School safety officials: 'We're on top of it'
CENTERVILLE — Three weeks after 17 students and staff members were killed at a Parkland, Florida, school, the people responsible for St. Mary Parish public school safety said the district has safety plans in place and is ahead of many parishes in taking precautions.
“I can promise you, we’re on top of it,” school resource officer Oscar West told the St. Mary School Board at Thursday’s meeting.
Also Thursday, the board heard a request for participation in a new way to award tax credits for manufacturers, approved the 2018-19 school calendar and took the first steps toward selling land where a new General Dollar store may be opened.
West and Gidget Everitt, who is in charge of at-risk intervention for the district, updated the board on school security.
The actions include plans for a safety summit; a planned meeting of elementary principals on security; exterior cameras and locks on school entrances; an annual safety summit; and a reunification plan for parents to connect with their children after a security incident.
Resource officers also review the final reports filed by authorities after school shootings around the country, West said.
Board member Kenny Alfred suggested that the people responsible for screening visitors to schools, usually school secretaries, should receive training for that task.

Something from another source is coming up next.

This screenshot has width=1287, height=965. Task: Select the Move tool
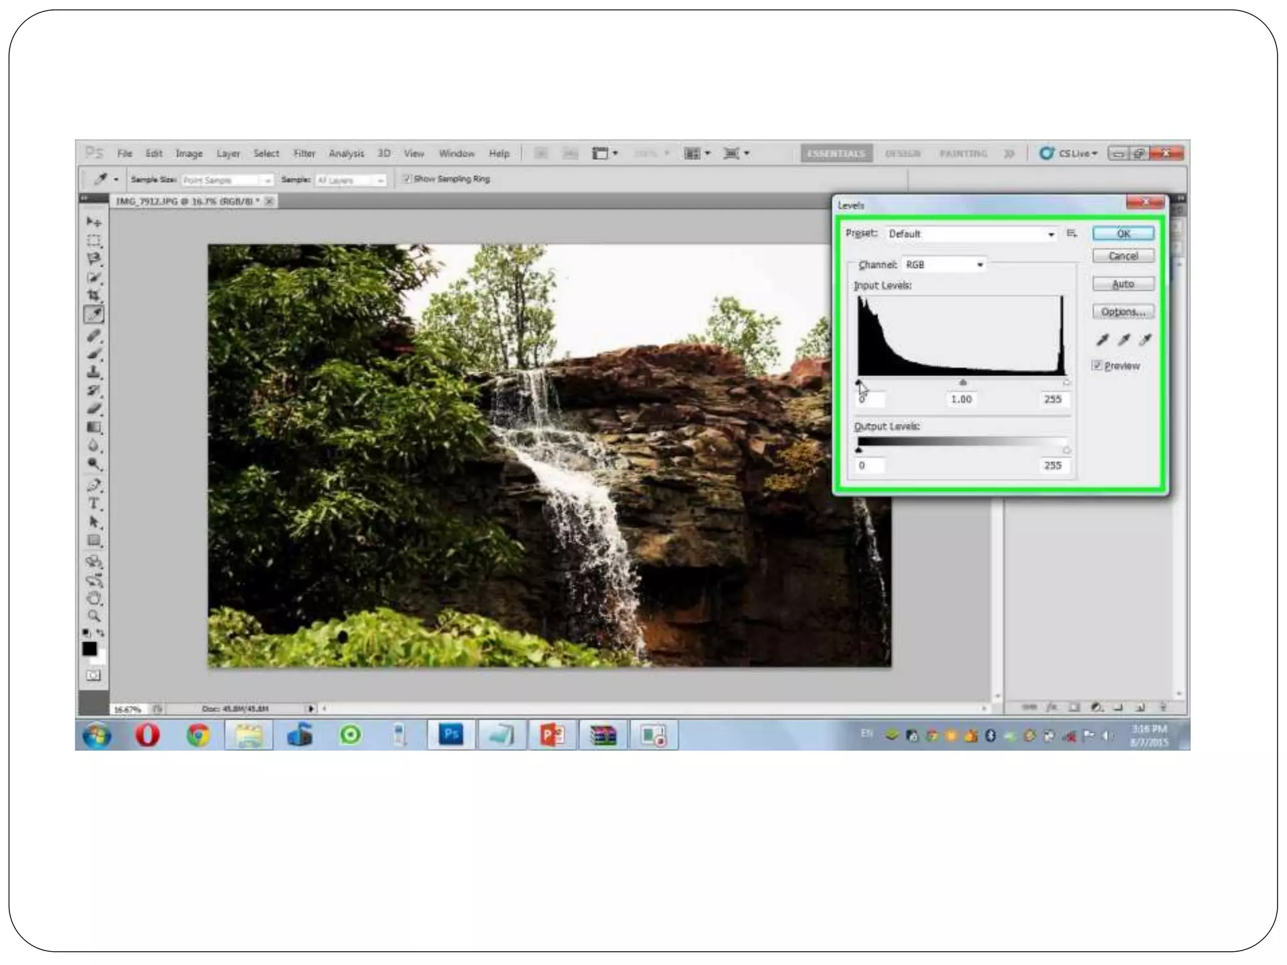click(x=94, y=222)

“Let’s be proactive and do all we can to make our schools as safe as possible, including this central office complex,” Alfred said.

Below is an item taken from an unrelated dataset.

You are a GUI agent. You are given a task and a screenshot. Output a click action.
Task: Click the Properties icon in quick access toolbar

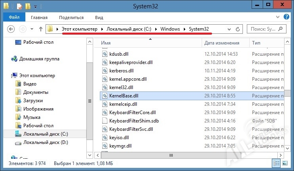(19, 6)
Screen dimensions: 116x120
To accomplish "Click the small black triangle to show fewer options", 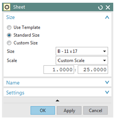I will pyautogui.click(x=57, y=101).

He’d like to see active-shooter drills at all parish schools. And he brought up one of the most controversial measures proposed after Parkland: arming teachers.
“This is something we should at least start thinking about,” Alfred said.
Tax exemptions
Parish President David Hanagriff and Economic Development Director Frank Fink made a pitch for a resolution that would allow the parish president to award temporary exemptions from city, school board and parish property taxes to new or expanding manufacturers.
Hanagriff and Fink didn’t put a resolution forward, and the board took no action.
Until recently, property tax exemptions through the Louisiana Industrial Tax Exemption Program were awarded at the state level through the governor and the Board of Commerce and Industry with no input from the governments that would be giving up the tax income.
“I believe we left a lot of money on the table with the state controlling that,” Hanagriff said.
Gov. John Bel Edwards changed the process with an executive order giving local governments a say in the exemptions. But, according to Hanagriff and Fink, the order created another problem by requiring potential employers to go separately to the school board, cities, the sheriff and the parish council for approval of their exemptions.
“We will never know the businesses that don’t come, that bypass St. Mary Parish, because they say, ‘Nah, I don’t want to do that,’” Hanagriff said.
The proposed remedy is a resolution that would allow the parish president to grant exemptions of 100 percent for five years and 80 percent for the following three years for all levels of local government in the parish. That decision would follow a benefits analysis by Fink’s department using an economic model adopted by the state and by One Acadiana, the regional development organization.
If the benefits, including new sales tax revenue generated by the additional employees, outweigh the cost of the exemptions, the exemptions would be approved, Fink said.
The Patterson City Council rejected such a resolution Tuesday, when Mayor Rodney Grogan broke a 2-2 tie with a no vote. Fink said he believes Patterson will pass the resolution on a second try after the proposal was discussed earlier Thursday at a meeting of St. Mary mayors.
One development did move forward Thursday. The board agreed to get an appraisal for a small piece of property on La. 317 in Centerville, where Capital Growth Buchalter hopes to open a Dollar General store.
The St. Mary Parish Council, acting on a Planning and Zoning Department recommendation, rejected a proposal to open the Dollar General near Centerville High because of concerns about traffic.
Now Capital Growth wants to buy the La. 317 property from the school board, a process governed by state law that requires the appraisal.
School calendar
The board approved a calendar for the 2018-19 school year. Classes will begin Aug. 8 and end May 27, 2019, which will be Memorial Day and a report card day.
The fall session will end Dec. 21, and the spring session will begin Jan. 7.
The biggest change, Assistant Superintendent Teresa Bagwell told the board, is that the Easter break will be April 15-22 next year. The bulk of the break will be before Easter, not after Easter as it is now.
High-stakes LEAP tests will be April 29-May 3. The earlier break spares students from taking the tests as soon as they return from the break, Bagwell said.
Also Thursday, the board agreed to spend $75,000 to add and improve bleachers at the Centerville High football field; $35,000 to build a football practice field and improve drainage on the main football field at Patterson High; and $7,500 for top dressing and subsurface drainage repairs at the Berwick High football field.